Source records
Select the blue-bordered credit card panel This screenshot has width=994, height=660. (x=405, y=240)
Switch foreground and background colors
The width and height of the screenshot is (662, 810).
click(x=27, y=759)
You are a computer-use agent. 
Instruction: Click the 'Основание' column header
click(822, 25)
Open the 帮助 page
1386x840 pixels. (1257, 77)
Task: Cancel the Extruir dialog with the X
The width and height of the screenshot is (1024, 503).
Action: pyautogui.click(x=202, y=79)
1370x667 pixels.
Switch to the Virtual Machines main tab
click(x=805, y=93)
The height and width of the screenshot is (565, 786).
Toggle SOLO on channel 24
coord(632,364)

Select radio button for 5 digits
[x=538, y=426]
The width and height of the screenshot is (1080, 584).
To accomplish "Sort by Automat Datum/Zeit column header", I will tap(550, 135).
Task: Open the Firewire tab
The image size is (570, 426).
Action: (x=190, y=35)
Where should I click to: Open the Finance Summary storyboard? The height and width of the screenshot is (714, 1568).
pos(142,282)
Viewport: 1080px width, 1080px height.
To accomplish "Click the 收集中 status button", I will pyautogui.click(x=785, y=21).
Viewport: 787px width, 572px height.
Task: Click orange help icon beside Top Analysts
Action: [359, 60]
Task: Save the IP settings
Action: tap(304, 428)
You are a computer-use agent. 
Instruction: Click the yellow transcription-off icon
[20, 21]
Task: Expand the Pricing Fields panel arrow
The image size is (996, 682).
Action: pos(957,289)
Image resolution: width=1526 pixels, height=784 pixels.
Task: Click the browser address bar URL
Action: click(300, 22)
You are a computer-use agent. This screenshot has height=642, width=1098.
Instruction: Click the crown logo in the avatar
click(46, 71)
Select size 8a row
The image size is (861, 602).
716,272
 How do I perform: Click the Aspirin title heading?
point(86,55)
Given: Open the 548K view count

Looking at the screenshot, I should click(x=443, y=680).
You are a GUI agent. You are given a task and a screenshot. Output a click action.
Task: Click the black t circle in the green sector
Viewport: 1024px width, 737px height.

-- PROBLEM TO SOLVE --
Count every line of the records above in which the string "agent" appears. The number alone is to be given.

-- FINISHED EXERCISE --
4